Wie vereinbart der Militärische Abschirmdienst die Kategorisierung von Soldaten in die Kategorie „Orange“ (ebd.) mit den Grundrechten der freien Meinungsäußerung nach Artikel 5 GG sowie § 15 des Soldatengesetzes ?
An welcher Rechtsprechung orientiert sich der Militärische Abschirmdienst bei einer Zuordnung von Verdachtsfällen in die Kategorie „Orange“ (ebd.)?
Wie wird ein der Arbeitskategorie „Orange“ (ebd.) zugeordneter Verdachtsfall informiert, dass er in die Arbeitskategorie eingegliedert wurde?
Welche konkreten Rechtsmittel kann ein der Kategorie „Orange“ (ebd.) zugeordneter Verdachtsfall einlegen, um die entsprechende Kategorisierung zu revidieren?
Findet die Farbenlehre des Militärischen Abschirmdienstes auch auf beorderte Reservisten Anwendung?
Wird in der Verdachtsfallbearbeitung von Reservisten nach denselben Kriterien beurteilt wie im Falle aktiver Soldaten und Zivilbediensteter der Bundeswehr?
Wie stellt der Militärische Abschirmdienst sicher, dass in laufenden Sachverhaltsermittlungen das Phänomen des Bestätigungsfehlers minimiert wird?
Inwiefern ist die Zuteilung von Verdachtsfällen in die Kategorie „Orange“ vereinbar mit dem Prinzip, dass auch radikale Meinungen Teil des demokratischen Diskurses sein müssen (vgl. Antwort zu Frage 47 auf Bundestagsdrucksache 19/21176)?
Benutzt der Militärische Abschirmdienst in der Betrachtung von Verdachtsfällen auch vierdimensionale politische Erklärungsmuster (z. B. Nolan-Diagramm)?
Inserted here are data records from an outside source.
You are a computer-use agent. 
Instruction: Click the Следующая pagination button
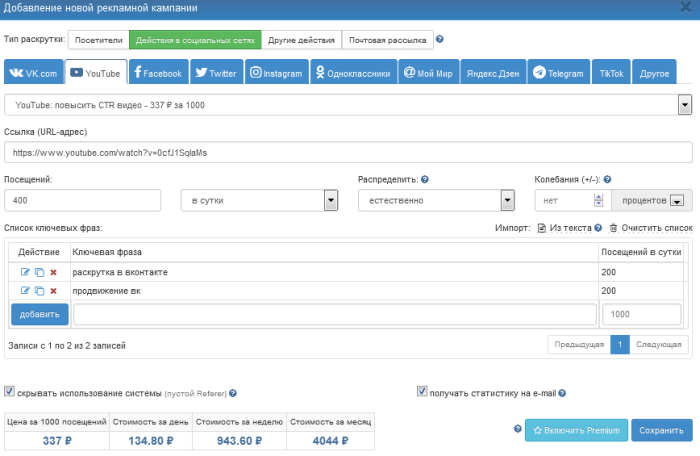659,344
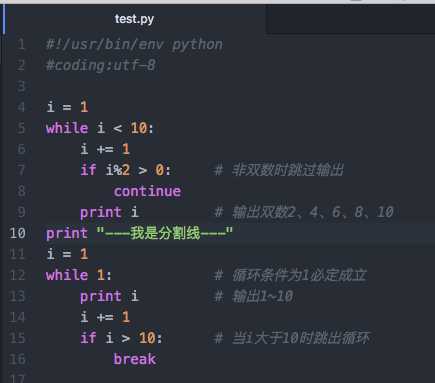
Task: Click line number 16 in the gutter
Action: click(18, 359)
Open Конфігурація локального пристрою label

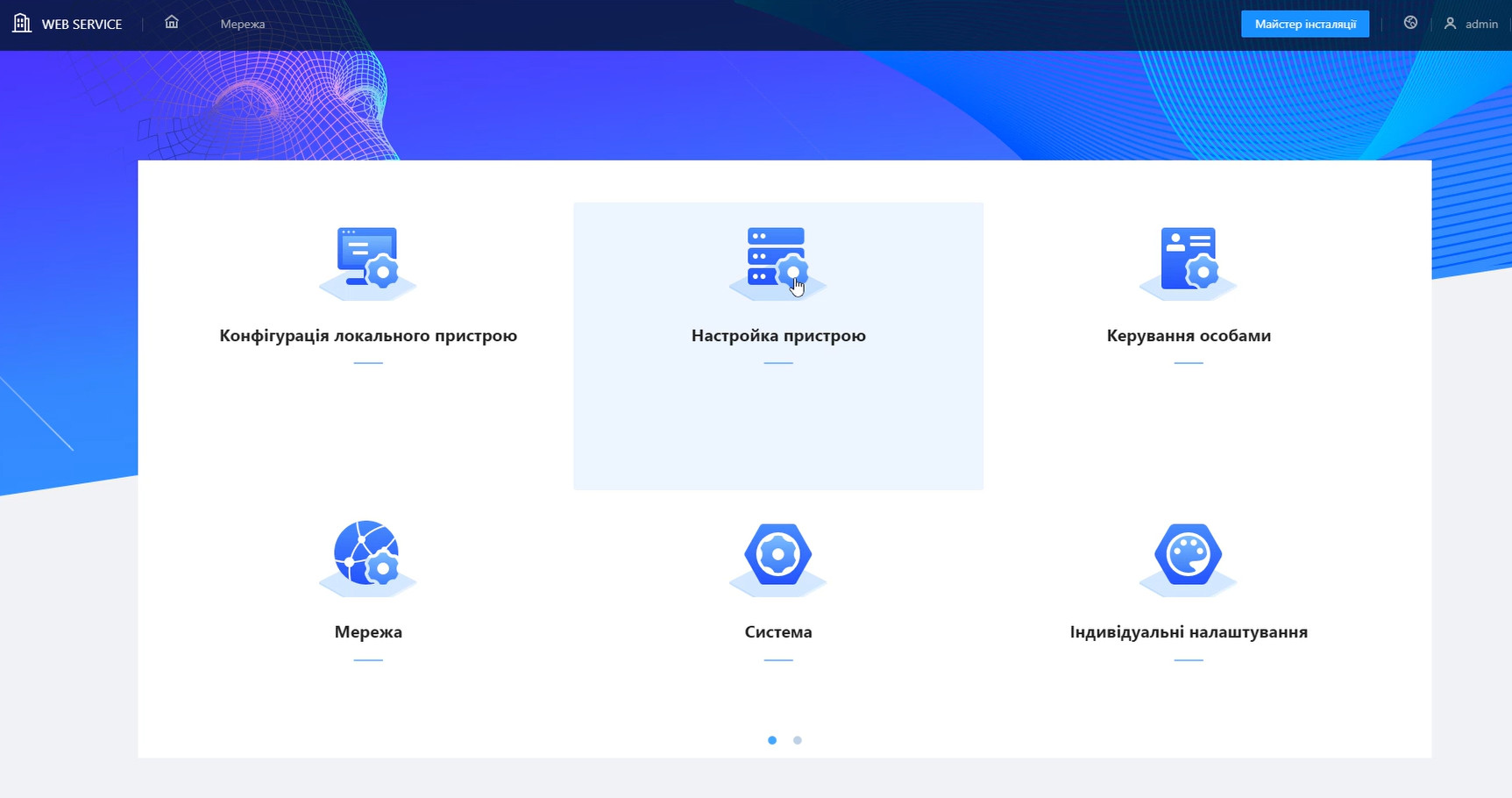(x=368, y=336)
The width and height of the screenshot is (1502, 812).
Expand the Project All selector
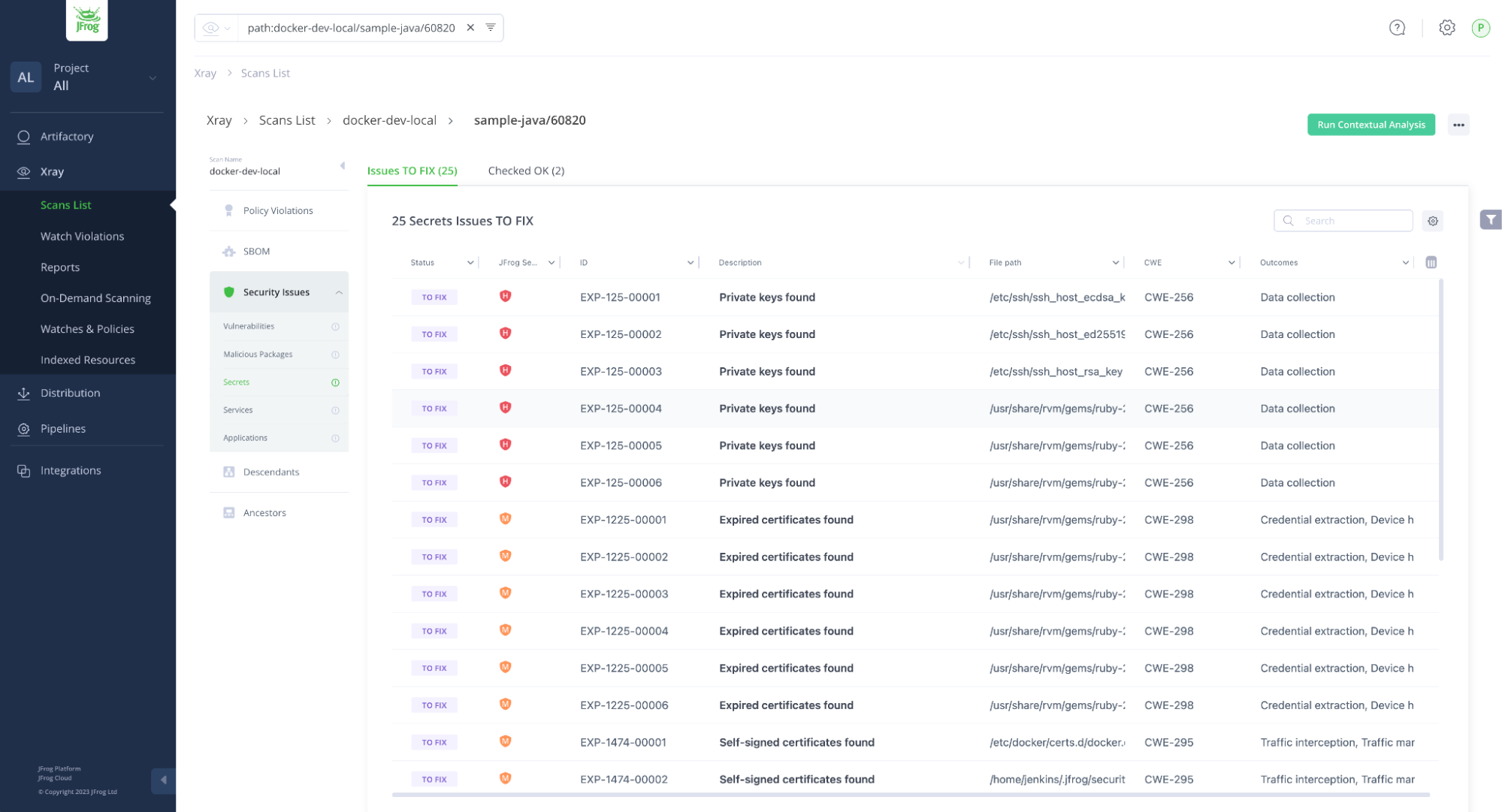point(153,77)
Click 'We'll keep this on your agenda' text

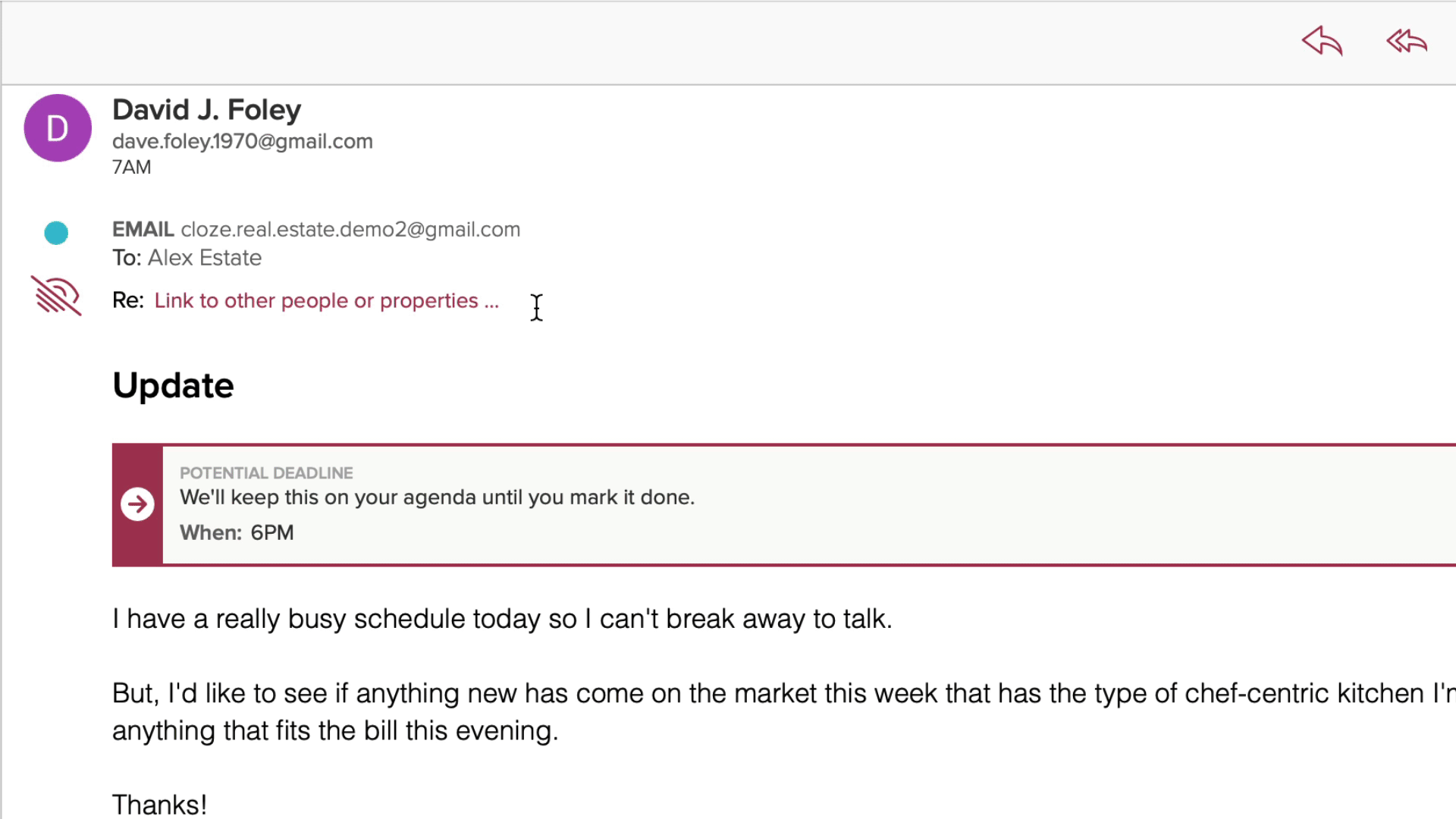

Welche fachliche und akademische Qualifikation wird innerhalb des Militärischen Abschirmdienstes vorausgesetzt, um eine fachliche Einteilung von Verdachtsfällen gemäß der Farbenlehre vornehmen zu dürfen?
Besteht nach Ansicht des Militärischen Abschirmdienstes die Wahrscheinlichkeit, dass Personen, welche der Kategorie „Orange“ (ebd.) zugeordnet werden, eine Selbstradikalisierung im Hinblick auf ihre politischen Positionen durchlaufen können?
Wie stellt der Militärische Abschirmdienst sicher, dass aufgrund einer Kategorisierung in Verdachtsfall-Kategorie „Orange“ (ebd.) getätigte Entlassungen verwaltungsrechtlich rechtssicher sind?
Inwiefern ist nach Auffassung der Bundesregierung die Schaffung der Arbeitskategorie „Orange“ (ebd.) als verhältnismäßig im Vergleich zu alternativen Mitteln der Bekämpfung des politischen Extremismus, wie z. B. eine Intensivierung der politischen Bildung, zu erachten?